### Task brief:
Reproduce the lines below word for word, with nothing changed.

### Data under study:
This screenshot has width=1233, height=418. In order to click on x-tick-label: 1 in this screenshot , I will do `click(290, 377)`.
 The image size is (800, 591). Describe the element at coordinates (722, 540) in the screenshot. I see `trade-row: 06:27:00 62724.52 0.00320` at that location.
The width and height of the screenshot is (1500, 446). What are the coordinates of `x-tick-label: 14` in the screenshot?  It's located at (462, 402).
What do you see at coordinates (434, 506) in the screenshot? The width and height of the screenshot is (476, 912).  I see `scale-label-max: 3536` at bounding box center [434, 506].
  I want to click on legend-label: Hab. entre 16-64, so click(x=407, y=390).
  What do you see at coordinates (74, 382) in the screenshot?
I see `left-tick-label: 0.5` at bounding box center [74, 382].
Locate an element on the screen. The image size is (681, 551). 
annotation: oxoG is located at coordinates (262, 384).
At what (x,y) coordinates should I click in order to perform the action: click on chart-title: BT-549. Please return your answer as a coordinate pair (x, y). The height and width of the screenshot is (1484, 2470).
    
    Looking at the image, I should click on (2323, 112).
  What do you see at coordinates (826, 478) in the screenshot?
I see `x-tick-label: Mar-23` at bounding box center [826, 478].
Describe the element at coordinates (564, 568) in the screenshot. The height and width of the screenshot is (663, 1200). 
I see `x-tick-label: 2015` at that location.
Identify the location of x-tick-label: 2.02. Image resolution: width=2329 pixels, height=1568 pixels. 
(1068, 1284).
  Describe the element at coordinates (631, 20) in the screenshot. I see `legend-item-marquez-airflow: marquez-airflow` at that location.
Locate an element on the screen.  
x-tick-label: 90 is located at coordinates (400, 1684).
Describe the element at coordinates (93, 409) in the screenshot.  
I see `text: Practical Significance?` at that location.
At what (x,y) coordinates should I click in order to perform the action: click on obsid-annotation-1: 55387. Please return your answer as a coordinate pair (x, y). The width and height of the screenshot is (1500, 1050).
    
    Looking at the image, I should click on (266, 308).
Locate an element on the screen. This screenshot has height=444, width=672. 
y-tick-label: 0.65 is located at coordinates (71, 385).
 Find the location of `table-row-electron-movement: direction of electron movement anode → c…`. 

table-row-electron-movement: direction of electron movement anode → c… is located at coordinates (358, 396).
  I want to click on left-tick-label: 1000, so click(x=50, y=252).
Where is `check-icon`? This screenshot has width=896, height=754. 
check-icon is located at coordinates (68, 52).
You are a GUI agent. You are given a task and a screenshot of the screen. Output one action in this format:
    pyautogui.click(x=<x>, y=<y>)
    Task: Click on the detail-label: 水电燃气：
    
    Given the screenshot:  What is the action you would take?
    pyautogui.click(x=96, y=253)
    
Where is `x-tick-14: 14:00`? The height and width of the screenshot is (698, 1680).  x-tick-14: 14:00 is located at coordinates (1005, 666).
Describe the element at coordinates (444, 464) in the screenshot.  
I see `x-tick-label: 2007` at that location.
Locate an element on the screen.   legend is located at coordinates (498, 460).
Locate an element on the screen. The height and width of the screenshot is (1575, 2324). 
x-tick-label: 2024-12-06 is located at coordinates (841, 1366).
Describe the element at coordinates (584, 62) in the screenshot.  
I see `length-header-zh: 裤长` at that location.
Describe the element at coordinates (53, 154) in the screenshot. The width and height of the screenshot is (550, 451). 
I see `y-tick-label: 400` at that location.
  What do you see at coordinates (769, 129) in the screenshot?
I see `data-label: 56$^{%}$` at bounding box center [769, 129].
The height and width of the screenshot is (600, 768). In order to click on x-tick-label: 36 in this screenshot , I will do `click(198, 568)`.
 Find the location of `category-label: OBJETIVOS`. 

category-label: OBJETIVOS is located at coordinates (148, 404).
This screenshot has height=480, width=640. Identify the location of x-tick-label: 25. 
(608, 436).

### Task answer:
This screenshot has width=1233, height=418. In order to click on x-tick-label: 1 in this screenshot , I will do `click(290, 377)`.
 The image size is (800, 591). Describe the element at coordinates (722, 540) in the screenshot. I see `trade-row: 06:27:00 62724.52 0.00320` at that location.
The width and height of the screenshot is (1500, 446). What are the coordinates of `x-tick-label: 14` in the screenshot?  It's located at (462, 402).
What do you see at coordinates (434, 506) in the screenshot? The width and height of the screenshot is (476, 912).  I see `scale-label-max: 3536` at bounding box center [434, 506].
  I want to click on legend-label: Hab. entre 16-64, so click(x=407, y=390).
  What do you see at coordinates (74, 382) in the screenshot?
I see `left-tick-label: 0.5` at bounding box center [74, 382].
Locate an element on the screen. The image size is (681, 551). 
annotation: oxoG is located at coordinates (262, 384).
At what (x,y) coordinates should I click in order to perform the action: click on chart-title: BT-549. Please return your answer as a coordinate pair (x, y). The height and width of the screenshot is (1484, 2470).
    
    Looking at the image, I should click on (2323, 112).
  What do you see at coordinates (826, 478) in the screenshot?
I see `x-tick-label: Mar-23` at bounding box center [826, 478].
Describe the element at coordinates (564, 568) in the screenshot. The height and width of the screenshot is (663, 1200). 
I see `x-tick-label: 2015` at that location.
Identify the location of x-tick-label: 2.02. Image resolution: width=2329 pixels, height=1568 pixels. 
(1068, 1284).
  Describe the element at coordinates (631, 20) in the screenshot. I see `legend-item-marquez-airflow: marquez-airflow` at that location.
Locate an element on the screen.  
x-tick-label: 90 is located at coordinates (400, 1684).
Describe the element at coordinates (93, 409) in the screenshot.  
I see `text: Practical Significance?` at that location.
At what (x,y) coordinates should I click in order to perform the action: click on obsid-annotation-1: 55387. Please return your answer as a coordinate pair (x, y). The width and height of the screenshot is (1500, 1050).
    
    Looking at the image, I should click on (266, 308).
Locate an element on the screen. This screenshot has height=444, width=672. 
y-tick-label: 0.65 is located at coordinates (71, 385).
 Find the location of `table-row-electron-movement: direction of electron movement anode → c…`. 

table-row-electron-movement: direction of electron movement anode → c… is located at coordinates (358, 396).
  I want to click on left-tick-label: 1000, so click(x=50, y=252).
Where is `check-icon`? This screenshot has width=896, height=754. 
check-icon is located at coordinates (68, 52).
You are a GUI agent. You are given a task and a screenshot of the screen. Output one action in this format:
    pyautogui.click(x=<x>, y=<y>)
    Task: Click on the detail-label: 水电燃气：
    
    Given the screenshot:  What is the action you would take?
    pyautogui.click(x=96, y=253)
    
Where is `x-tick-14: 14:00`? The height and width of the screenshot is (698, 1680).  x-tick-14: 14:00 is located at coordinates (1005, 666).
Describe the element at coordinates (444, 464) in the screenshot.  
I see `x-tick-label: 2007` at that location.
Locate an element on the screen.   legend is located at coordinates (498, 460).
Locate an element on the screen. The height and width of the screenshot is (1575, 2324). 
x-tick-label: 2024-12-06 is located at coordinates (841, 1366).
Describe the element at coordinates (584, 62) in the screenshot.  
I see `length-header-zh: 裤长` at that location.
Describe the element at coordinates (53, 154) in the screenshot. The width and height of the screenshot is (550, 451). 
I see `y-tick-label: 400` at that location.
  What do you see at coordinates (769, 129) in the screenshot?
I see `data-label: 56$^{%}$` at bounding box center [769, 129].
The height and width of the screenshot is (600, 768). In order to click on x-tick-label: 36 in this screenshot , I will do `click(198, 568)`.
 Find the location of `category-label: OBJETIVOS`. 

category-label: OBJETIVOS is located at coordinates (148, 404).
This screenshot has height=480, width=640. Identify the location of x-tick-label: 25. 
(608, 436).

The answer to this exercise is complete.